The competitive part of the NHL season has finally ended, leaving off-ice matters to dominate the news over the next couple of weeks. With in mind, it’s a good time to have a look at a few items of interest concerning the Jets and the NHL. In this installment, Evander Kane and Ondrej Pavelec receive media treatment somewhat at odds with their actual performance, a look at a potential free agent target, and a slightly contrarian view of Rick Nash vs. Phil Kessel.

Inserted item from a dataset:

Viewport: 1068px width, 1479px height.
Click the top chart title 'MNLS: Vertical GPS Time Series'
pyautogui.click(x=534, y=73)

I’ll confess some bewilderment with how the local media establishment has covered Winnipeg’s two prime restricted free agents over the past season. In the case of Pavelec, I’ll allow Ryan Lambert to state the case in succinct fashion:
jets should get winnipeg media to foot the bill here. guy had a 2.91 gaa and .906 sv% and they acted like he was a hard-luck dryden all year
Pretty much. As I discussed last month when I examined the topic, Pavelec’s play declined behind a team that cut its shots against by a decent margin from 10/11. I’m certainly willing to allow that overwork might have caught him out by the end of the year, but if Darren Dreger has the numbers right, the contract Pavelec hopes to receive is wildly out of line with his performance.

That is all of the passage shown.